WORK INSTRUCTIONS.
**1.** Could you quote the passage of the tower defense problem statement that opens with the words containing "FSF now wants" and closes with "(2<=n<=1500,0<=x, y, z<=60000,1<=t<=3)"?
**2.** Can you extend the tower defense problem statement, picking up right after its final sentence?

HDU4939 dp

http://acm.hdu.edu.cn/showproblem.php?pid=4939

Problem Description

FSF is addicted to a stupid tower defense game. The goal of tower defense games is to try to stop enemies from crossing a map by building traps to slow them down and towers which shoot at them as they pass.

The map is a line, which has n unit length. We can build only one tower on each unit length. The enemy takes t seconds on each unit length. And there are 3 kinds of tower in this game: The red tower, the green tower and the blue tower. 

The red tower damage on the enemy x points per second when he passes through the tower.

The green tower damage on the enemy y points per second after he passes through the tower.

The blue tower let the enemy go slower than before (that is, the enemy takes more z second to pass an unit length, also, after he passes through the tower.)

Of course, if you are already pass through m green towers, you should have got m*y damage per second. The same, if you are already pass through k blue towers, the enemy should have took t + k*z seconds every unit length.

FSF now wants to know the maximum damage the enemy can get.

 

Input

There are multiply test cases.

The first line contains an integer T (T<=100), indicates the number of cases. 

Each test only contain 5 integers n, x, y, z, t (2<=n<=1500,0<=x, y, z<=60000,1<=t<=3)

 

Output

For each case, you should output "Case #C: " first, where C indicates the case number and counts from 1. Then output the answer. For each test only one line which have one integer, the answer to this question.

DATA SECTION.
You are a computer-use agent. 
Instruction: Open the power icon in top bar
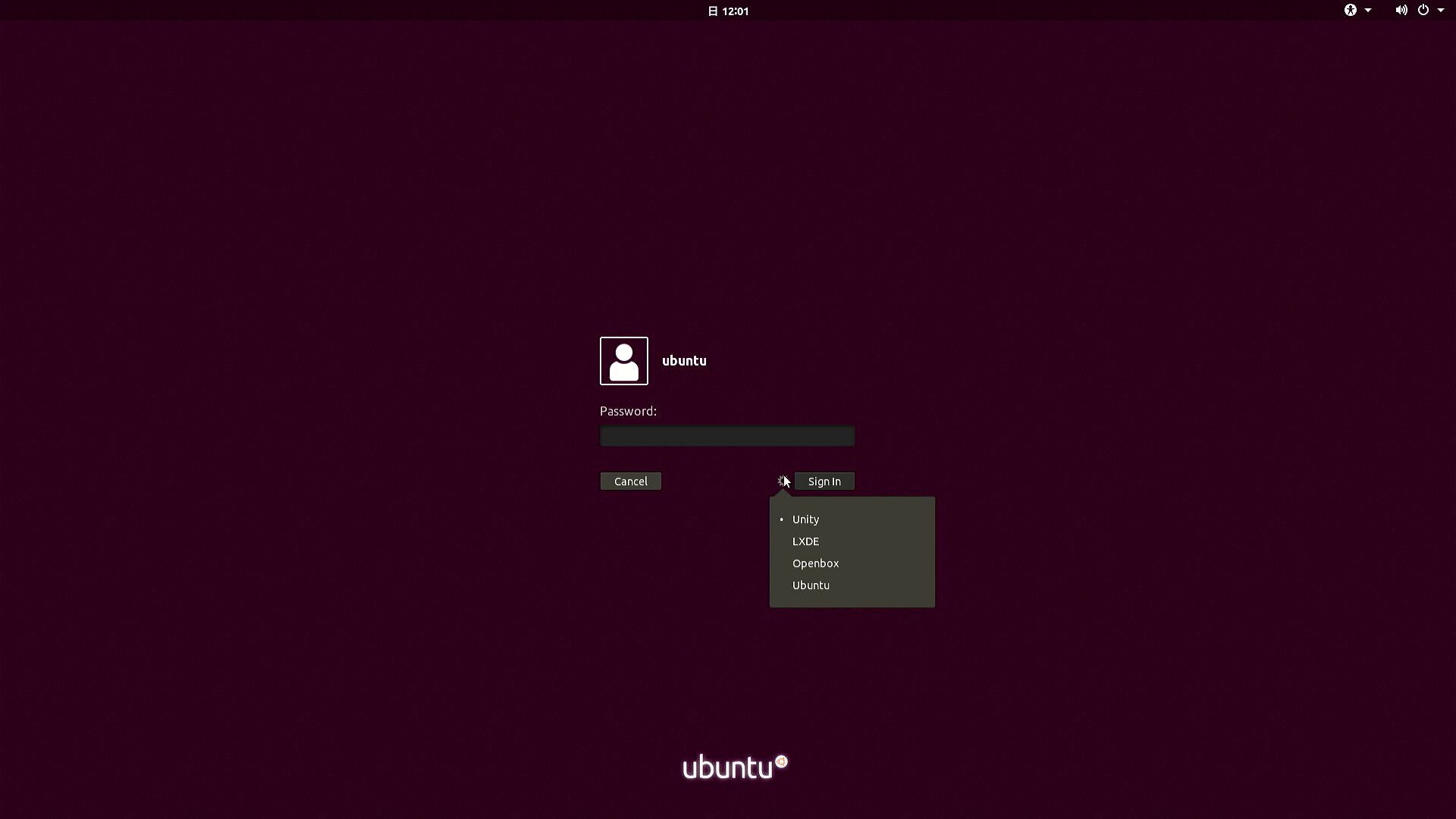coord(1423,10)

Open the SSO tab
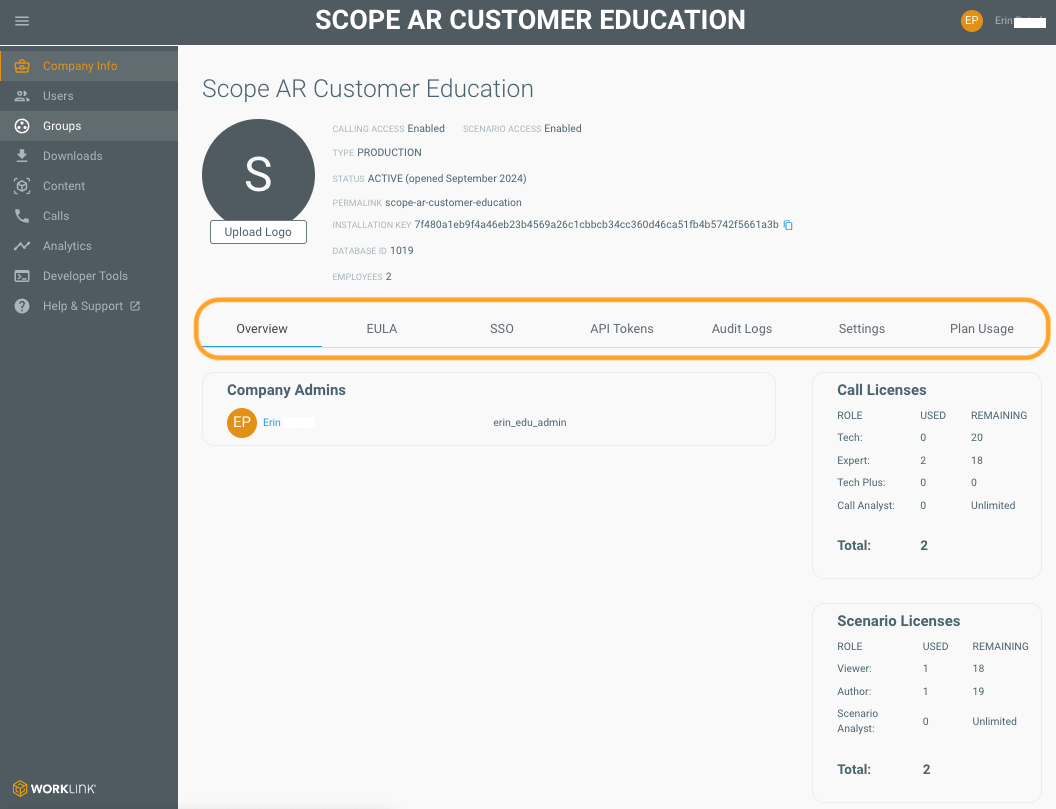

ANSWERS FOR THIS EXERCISE.
**1.**
FSF now wants to know the maximum damage the enemy can get.

 

Input

There are multiply test cases.

The first line contains an integer T (T<=100), indicates the number of cases. 

Each test only contain 5 integers n, x, y, z, t (2<=n<=1500,0<=x, y, z<=60000,1<=t<=3)

**2.**
Sample Input

  

   1
2 4 3 2 1
  

 

Sample Output

  

   Case #1: 12


   

    

     Hint
    
For the first sample, the first tower is blue tower, and the second is red tower. So, the total damage is 4*(1+2)=12 damage points.
   
  

官方解题思路：

       

/**
hdu 4939  dp
*/
#include <stdio.h>
#include <string.h>
#include <iostream>
#include <algorithm>
using namespace std;
typedef long long LL;

LL dp[1505][1505];
LL n,x,y,z,t;

int main()
{
    int T,tt=1;
    scanf("%d",&T);
    while(T--)
    {
        scanf("%I64d%I64d%I64d%I64d%I64d",&n,&x,&y,&z,&t);
        memset(dp,0,sizeof(dp));
        LL ans=n*t*x;
        for(int i=1;i<=n;i++)
        {
            for(int j=0;j<=i;j++)
            {
                if(j==0)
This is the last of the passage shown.